# Problem to work on
Lay out as a numbered list the part of the lines that opens with the line containing "Task: Follow AliExpress with the heart icon" and closes with the line containing "tap(653, 289)", leaving out any blank lines. Include only those lines.

****************

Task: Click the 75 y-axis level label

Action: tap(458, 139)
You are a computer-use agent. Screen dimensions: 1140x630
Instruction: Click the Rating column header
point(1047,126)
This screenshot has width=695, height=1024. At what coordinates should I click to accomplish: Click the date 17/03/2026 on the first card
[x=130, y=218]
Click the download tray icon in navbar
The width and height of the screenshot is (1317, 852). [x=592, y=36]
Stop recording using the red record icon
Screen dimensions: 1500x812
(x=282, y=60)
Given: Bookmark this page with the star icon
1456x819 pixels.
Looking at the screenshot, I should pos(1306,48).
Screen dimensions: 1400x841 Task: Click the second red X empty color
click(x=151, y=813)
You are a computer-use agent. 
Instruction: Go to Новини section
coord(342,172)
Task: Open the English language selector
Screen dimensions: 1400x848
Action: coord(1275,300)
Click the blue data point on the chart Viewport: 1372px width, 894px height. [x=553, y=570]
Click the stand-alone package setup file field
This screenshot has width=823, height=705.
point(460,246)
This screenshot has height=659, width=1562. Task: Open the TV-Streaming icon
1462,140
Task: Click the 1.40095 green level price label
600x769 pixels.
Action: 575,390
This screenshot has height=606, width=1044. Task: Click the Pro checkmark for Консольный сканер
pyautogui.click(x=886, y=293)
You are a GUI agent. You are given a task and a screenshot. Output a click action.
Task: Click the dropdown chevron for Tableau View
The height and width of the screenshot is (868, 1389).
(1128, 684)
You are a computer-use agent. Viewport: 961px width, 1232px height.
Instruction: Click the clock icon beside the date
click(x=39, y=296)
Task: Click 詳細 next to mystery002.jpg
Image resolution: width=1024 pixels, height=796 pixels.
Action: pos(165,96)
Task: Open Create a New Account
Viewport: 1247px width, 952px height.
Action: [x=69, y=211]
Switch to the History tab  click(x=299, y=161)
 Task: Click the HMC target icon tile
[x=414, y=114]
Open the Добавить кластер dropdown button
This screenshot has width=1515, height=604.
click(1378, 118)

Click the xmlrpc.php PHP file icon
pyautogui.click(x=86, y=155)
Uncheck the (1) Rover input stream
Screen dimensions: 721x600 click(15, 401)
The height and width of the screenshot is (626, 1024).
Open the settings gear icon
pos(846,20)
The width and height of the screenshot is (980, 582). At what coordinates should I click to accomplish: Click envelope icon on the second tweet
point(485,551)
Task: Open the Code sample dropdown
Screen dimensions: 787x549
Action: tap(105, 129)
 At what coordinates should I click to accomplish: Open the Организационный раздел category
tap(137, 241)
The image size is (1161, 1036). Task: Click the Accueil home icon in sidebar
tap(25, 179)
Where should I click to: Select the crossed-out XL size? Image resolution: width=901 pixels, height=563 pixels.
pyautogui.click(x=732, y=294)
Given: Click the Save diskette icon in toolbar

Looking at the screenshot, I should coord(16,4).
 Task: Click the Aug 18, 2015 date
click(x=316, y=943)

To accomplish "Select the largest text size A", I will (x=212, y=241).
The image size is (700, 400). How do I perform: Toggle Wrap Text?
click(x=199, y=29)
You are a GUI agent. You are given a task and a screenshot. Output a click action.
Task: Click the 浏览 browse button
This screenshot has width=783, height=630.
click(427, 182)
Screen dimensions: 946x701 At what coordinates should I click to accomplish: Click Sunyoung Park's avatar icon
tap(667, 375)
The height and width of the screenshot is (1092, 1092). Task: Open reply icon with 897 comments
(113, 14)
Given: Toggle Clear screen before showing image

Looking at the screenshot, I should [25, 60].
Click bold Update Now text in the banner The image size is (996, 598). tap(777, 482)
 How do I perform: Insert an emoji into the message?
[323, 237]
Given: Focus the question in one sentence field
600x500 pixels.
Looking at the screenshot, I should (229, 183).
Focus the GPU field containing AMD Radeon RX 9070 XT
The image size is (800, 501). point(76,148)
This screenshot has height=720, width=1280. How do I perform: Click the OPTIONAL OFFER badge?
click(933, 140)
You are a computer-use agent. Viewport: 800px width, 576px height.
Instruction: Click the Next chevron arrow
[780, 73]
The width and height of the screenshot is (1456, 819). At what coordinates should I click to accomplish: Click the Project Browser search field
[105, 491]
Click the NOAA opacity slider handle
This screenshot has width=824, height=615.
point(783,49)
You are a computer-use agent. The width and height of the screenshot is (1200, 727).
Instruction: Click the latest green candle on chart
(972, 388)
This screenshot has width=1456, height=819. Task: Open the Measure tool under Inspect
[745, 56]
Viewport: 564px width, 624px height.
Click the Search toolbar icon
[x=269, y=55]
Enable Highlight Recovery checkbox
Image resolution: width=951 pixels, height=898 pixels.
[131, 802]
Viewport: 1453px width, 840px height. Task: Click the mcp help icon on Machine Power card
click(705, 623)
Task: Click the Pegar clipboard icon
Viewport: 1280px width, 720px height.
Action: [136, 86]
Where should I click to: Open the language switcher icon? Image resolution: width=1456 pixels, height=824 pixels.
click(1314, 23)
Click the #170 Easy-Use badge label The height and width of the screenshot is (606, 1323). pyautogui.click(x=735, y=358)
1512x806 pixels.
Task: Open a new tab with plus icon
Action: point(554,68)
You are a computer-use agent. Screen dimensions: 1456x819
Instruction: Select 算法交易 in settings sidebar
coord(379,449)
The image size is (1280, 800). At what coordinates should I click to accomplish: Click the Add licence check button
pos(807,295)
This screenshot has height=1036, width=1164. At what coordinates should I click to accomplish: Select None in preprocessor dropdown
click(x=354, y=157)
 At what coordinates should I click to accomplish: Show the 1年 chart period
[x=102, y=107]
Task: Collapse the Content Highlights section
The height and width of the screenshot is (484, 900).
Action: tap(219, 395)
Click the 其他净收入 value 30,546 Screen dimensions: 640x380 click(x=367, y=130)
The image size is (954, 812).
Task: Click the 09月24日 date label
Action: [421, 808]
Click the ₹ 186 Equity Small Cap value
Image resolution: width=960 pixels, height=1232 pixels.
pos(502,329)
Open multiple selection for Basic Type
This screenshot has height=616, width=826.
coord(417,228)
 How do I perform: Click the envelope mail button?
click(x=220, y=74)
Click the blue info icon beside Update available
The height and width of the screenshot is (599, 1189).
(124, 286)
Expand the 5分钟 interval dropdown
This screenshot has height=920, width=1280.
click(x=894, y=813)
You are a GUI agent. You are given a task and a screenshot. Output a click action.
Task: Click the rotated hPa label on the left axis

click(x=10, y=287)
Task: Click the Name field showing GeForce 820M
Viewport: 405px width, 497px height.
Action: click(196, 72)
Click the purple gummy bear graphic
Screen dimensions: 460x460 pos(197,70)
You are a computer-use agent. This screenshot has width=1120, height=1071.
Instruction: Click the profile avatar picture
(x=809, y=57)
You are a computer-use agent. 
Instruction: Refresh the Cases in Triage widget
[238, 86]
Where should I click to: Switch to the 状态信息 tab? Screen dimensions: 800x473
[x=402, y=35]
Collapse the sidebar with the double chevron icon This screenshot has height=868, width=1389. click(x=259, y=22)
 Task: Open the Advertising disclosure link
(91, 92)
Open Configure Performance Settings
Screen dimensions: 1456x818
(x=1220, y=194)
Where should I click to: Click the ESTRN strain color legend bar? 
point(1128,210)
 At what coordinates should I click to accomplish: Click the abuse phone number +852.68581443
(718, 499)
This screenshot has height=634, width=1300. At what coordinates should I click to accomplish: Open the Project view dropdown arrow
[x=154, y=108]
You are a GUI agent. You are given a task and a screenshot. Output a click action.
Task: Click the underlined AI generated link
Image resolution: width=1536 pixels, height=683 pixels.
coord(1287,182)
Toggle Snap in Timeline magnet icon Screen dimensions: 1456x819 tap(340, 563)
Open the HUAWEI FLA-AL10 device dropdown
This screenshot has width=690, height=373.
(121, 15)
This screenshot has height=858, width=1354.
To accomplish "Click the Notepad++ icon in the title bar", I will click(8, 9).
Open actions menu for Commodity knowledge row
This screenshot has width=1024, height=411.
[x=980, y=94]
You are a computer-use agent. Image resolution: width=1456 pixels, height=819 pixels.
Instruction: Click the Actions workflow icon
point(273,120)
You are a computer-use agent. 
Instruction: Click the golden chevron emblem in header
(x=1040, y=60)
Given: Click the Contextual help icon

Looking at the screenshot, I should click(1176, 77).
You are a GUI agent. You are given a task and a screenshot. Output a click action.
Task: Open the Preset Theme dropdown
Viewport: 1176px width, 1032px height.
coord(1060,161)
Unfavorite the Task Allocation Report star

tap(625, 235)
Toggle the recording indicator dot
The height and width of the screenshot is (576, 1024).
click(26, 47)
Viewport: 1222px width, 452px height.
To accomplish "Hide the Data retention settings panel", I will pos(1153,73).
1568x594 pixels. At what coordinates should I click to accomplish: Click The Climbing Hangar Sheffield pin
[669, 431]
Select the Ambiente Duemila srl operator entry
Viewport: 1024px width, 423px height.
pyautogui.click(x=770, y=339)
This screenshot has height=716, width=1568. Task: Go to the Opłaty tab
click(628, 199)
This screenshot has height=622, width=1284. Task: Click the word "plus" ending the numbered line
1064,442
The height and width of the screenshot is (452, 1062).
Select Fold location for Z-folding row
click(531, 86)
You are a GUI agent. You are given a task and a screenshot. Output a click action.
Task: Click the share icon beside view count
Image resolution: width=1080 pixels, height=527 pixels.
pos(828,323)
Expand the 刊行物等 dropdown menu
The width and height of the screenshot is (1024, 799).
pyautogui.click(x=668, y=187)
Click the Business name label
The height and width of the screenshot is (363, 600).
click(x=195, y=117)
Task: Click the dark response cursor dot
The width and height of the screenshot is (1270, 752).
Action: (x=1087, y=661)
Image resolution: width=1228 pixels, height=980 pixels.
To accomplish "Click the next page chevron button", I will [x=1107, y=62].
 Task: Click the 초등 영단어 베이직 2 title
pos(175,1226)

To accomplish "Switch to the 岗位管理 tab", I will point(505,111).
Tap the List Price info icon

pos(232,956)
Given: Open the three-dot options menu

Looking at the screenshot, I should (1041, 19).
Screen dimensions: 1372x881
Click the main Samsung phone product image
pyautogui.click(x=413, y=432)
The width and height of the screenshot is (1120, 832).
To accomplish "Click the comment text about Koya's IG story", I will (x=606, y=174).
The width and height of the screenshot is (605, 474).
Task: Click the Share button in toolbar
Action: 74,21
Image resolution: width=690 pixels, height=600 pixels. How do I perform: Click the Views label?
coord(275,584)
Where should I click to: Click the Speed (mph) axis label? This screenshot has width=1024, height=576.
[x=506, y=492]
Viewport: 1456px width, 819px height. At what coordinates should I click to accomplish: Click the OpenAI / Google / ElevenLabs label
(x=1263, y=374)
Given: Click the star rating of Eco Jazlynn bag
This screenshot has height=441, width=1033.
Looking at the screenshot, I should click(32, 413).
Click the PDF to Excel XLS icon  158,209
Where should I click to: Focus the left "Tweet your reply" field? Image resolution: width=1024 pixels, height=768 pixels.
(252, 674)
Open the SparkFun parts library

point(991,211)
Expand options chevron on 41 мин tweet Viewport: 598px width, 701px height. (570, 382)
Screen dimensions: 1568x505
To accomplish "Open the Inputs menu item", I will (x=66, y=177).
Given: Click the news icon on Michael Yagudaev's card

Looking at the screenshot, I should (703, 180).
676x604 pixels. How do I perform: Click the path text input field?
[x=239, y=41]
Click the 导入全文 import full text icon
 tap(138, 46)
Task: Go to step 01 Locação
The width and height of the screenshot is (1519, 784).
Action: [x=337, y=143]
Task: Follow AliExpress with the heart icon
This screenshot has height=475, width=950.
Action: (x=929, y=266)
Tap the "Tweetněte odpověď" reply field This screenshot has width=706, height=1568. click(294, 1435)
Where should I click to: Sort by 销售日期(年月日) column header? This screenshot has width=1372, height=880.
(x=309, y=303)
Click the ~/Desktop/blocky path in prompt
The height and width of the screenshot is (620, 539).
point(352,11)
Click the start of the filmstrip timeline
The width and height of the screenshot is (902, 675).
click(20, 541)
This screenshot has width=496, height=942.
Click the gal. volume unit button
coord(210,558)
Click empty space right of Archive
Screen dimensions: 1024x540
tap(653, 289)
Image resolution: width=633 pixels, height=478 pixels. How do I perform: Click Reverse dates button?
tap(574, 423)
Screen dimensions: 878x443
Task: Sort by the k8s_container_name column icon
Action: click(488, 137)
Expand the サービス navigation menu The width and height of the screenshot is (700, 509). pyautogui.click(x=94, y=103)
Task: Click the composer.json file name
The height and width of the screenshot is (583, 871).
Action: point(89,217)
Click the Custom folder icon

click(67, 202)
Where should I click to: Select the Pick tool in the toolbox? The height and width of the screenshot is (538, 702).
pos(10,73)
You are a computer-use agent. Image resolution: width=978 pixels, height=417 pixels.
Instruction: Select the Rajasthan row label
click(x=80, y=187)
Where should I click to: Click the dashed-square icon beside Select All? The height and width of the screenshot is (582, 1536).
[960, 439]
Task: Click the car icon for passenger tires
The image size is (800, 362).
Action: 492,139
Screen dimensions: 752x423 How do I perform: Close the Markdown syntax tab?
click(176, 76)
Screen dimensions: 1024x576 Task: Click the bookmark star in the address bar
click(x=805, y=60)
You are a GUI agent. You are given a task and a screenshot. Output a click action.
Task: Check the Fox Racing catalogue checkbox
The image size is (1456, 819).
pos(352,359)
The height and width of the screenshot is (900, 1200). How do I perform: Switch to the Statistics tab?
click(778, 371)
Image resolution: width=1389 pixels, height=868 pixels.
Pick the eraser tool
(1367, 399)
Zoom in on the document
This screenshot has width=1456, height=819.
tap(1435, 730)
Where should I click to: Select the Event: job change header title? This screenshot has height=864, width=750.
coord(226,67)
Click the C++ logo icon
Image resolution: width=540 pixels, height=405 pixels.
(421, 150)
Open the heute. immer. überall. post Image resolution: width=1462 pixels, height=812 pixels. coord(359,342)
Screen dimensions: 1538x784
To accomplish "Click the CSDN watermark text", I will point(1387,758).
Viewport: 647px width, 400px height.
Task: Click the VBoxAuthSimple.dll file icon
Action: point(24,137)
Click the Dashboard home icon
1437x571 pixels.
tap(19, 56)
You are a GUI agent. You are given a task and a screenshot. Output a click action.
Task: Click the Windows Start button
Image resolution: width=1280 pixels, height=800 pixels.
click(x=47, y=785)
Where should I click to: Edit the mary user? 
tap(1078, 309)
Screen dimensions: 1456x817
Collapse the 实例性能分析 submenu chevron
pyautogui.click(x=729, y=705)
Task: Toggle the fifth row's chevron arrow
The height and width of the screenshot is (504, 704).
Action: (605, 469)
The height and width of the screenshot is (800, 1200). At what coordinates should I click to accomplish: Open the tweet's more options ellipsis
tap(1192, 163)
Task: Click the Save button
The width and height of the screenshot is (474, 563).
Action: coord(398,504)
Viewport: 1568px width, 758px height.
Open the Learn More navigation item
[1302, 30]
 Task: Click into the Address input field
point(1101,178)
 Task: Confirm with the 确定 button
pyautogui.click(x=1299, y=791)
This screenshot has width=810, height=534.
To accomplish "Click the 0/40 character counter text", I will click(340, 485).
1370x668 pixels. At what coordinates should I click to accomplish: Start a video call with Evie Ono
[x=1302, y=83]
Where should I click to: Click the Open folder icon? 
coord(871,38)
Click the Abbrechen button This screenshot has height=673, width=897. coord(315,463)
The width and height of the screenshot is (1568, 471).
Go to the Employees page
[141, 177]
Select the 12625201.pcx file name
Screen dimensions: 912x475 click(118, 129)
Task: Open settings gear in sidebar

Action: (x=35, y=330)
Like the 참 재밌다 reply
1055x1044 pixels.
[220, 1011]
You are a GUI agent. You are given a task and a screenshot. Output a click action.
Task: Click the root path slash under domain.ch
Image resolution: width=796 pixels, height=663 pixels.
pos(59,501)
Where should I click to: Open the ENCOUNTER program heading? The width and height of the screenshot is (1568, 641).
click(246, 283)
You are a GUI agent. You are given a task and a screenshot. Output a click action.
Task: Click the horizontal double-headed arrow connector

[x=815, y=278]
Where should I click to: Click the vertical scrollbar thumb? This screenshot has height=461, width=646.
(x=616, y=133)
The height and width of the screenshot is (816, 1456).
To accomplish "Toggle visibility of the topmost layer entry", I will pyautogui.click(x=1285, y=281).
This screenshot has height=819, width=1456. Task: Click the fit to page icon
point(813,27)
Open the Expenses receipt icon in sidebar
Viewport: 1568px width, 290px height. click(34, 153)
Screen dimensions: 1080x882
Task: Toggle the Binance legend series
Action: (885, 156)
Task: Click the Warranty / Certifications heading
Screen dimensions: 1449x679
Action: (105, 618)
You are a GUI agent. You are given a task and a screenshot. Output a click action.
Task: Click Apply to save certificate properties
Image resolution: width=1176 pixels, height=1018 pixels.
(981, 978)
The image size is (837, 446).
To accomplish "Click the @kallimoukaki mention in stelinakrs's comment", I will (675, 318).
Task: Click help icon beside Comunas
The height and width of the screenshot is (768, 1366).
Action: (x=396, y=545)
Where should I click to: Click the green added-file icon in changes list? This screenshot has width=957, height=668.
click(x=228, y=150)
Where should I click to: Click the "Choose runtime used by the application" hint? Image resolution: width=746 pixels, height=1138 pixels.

****************

# Correct answer
1. Task: Follow AliExpress with the heart icon
2. This screenshot has height=475, width=950.
3. Action: (x=929, y=266)
4. Tap the "Tweetněte odpověď" reply field This screenshot has width=706, height=1568. click(294, 1435)
5. Where should I click to: Sort by 销售日期(年月日) column header? This screenshot has width=1372, height=880.
6. (x=309, y=303)
7. Click the ~/Desktop/blocky path in prompt
8. The height and width of the screenshot is (620, 539).
9. point(352,11)
10. Click the start of the filmstrip timeline
11. The width and height of the screenshot is (902, 675).
12. click(20, 541)
13. This screenshot has width=496, height=942.
14. Click the gal. volume unit button
15. coord(210,558)
16. Click empty space right of Archive
17. Screen dimensions: 1024x540
18. tap(653, 289)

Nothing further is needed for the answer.